The recent petrol hike has surely left many of us petrol users a bit miffed, but trust the industry too to be reeling under the same pressure. How can they clear out their rising petrol inventories and live up to an expected rise in demand for diesel vehicles? It seems to be a question even they can't answer. Even with flexible lines and inventories, they surely must be feeling the heat as well. But think a moment for those manufacturers whose skew in certain categories is towards petrol and not diesel models.
The first name that crops up is Honda. Honda, who have a diesel onslaught lined up from 2013 and beyond will find the going tough. The Brio, despite being a brilliant small car, is struggling to catch up to its rivals. Their other small car, the Jazz is too expensive to produce, even more so than the City and at its current price makes little sense in terms of economics. Therefore Honda is limiting supply of the Jazz, but that doesn't help it in making up for lost marketshare. The City continues to be the leader, but with the new petrol prices, expect it to lose some ground as well. The Civic is currently on its last legs as a new Civic is expected to hit showrooms before the end of the year, according to some sources, but it too won't arrive with a diesel option to begin with. And the Accord ceded ground to the likes of the Skoda Superb and VW Passat the day they rationalised their price tags.
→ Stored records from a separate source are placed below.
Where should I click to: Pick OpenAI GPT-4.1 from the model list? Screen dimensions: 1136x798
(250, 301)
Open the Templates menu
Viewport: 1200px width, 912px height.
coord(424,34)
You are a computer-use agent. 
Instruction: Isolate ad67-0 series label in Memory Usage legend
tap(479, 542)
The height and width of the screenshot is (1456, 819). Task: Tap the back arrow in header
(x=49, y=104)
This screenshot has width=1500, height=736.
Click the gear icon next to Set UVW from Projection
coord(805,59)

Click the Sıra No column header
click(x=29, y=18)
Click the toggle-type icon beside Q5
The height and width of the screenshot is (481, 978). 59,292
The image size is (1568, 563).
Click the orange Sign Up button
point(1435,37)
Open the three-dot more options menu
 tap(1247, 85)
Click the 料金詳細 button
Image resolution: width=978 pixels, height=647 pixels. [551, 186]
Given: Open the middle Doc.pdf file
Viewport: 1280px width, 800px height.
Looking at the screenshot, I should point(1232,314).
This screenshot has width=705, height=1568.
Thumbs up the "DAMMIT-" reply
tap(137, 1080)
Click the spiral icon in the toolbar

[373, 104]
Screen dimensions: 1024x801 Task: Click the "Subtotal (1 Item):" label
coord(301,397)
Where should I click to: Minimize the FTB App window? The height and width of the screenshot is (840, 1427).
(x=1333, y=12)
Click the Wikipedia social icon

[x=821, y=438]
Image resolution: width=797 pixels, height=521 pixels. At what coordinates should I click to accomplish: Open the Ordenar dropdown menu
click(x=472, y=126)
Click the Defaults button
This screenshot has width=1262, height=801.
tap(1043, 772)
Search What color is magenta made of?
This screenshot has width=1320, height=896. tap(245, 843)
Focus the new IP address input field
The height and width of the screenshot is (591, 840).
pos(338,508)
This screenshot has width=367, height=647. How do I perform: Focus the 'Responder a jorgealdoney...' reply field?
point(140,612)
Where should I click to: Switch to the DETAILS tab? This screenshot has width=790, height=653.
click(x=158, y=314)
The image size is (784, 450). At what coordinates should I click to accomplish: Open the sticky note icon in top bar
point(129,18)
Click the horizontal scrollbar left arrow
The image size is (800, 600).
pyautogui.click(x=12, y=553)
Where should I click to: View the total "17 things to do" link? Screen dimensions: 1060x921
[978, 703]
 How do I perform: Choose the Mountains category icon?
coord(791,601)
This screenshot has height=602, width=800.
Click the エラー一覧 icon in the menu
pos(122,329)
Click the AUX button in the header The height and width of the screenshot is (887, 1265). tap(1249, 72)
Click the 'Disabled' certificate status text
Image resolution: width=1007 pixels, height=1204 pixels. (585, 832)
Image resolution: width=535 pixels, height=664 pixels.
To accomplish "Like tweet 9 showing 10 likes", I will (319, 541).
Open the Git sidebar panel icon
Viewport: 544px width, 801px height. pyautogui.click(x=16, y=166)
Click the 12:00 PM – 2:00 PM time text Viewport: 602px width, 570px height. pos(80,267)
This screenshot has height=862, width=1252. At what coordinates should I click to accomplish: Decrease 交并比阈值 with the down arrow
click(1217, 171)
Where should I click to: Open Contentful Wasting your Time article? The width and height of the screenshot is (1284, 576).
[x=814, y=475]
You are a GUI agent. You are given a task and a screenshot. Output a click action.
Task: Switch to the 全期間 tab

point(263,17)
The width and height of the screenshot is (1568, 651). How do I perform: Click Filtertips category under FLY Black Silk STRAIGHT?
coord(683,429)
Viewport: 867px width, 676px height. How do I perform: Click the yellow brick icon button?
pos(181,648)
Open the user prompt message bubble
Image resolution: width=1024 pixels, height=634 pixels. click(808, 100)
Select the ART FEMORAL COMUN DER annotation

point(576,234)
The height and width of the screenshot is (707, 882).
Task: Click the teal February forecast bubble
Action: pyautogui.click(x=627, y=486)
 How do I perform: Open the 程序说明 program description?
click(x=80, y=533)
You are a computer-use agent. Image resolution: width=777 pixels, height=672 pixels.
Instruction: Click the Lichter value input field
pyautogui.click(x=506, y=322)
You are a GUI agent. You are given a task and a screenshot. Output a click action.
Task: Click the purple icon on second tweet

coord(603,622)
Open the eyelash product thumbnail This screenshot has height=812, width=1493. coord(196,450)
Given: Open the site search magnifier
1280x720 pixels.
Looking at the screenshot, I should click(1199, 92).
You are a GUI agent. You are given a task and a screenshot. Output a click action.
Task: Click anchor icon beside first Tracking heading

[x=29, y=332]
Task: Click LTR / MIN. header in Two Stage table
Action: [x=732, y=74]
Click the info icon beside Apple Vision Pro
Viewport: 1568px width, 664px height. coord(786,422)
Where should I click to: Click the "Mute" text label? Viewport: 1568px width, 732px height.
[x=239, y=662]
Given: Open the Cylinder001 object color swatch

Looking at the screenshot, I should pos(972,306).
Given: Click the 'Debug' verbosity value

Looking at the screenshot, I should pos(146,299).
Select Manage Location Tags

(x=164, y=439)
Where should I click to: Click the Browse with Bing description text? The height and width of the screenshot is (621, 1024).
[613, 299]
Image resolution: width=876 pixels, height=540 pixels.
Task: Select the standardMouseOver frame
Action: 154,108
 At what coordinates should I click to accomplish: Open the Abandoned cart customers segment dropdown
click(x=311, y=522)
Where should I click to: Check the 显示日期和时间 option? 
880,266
Clearly their path to recovery after a terrible year fraught with a tsunami in Japan and a flood in Thailand doesn't seem to be without further hiccups.
Another manufacturer that will find the going tough is Hyundai. Surely, they do have diesel options for the i20, Verna and Santa Fe, but they have been seeing a slowdown in sales with the i10 for many months now and the new Sonata is still to be offered with a diesel option. Importantly, it's the i10 they need to worry about, since the bulk of their sales volumes still come from that single product and such a skew in fuel pricing could hurt them even further. They do have a 1.1-litre, common-rail diesel motor on offer in Europe and we hope that better sense prevails and that they offer it here on the i10. Soon!
Not that Maruti Suzuki is off the hook either. The cheapest diesel offering is the Maruti Suzuki Ritz at around Rs 4.5 lakh. But below that mark, they have none. Successful models like the Wagon R are bound to take a hit, though Maruti's rising volumes on the back of models like the Swift, Dzire and Ertiga will more than offset any such losses.
The biggest loser though could be the Tata Nano. Currently offered with just a petrol option, the Nano's diesel dreams may not fructify until early next year. Until then, it may see sales slip, creating more worries for Tata Motors as it struggles to justfy its low cost car, three years after it first went on sale.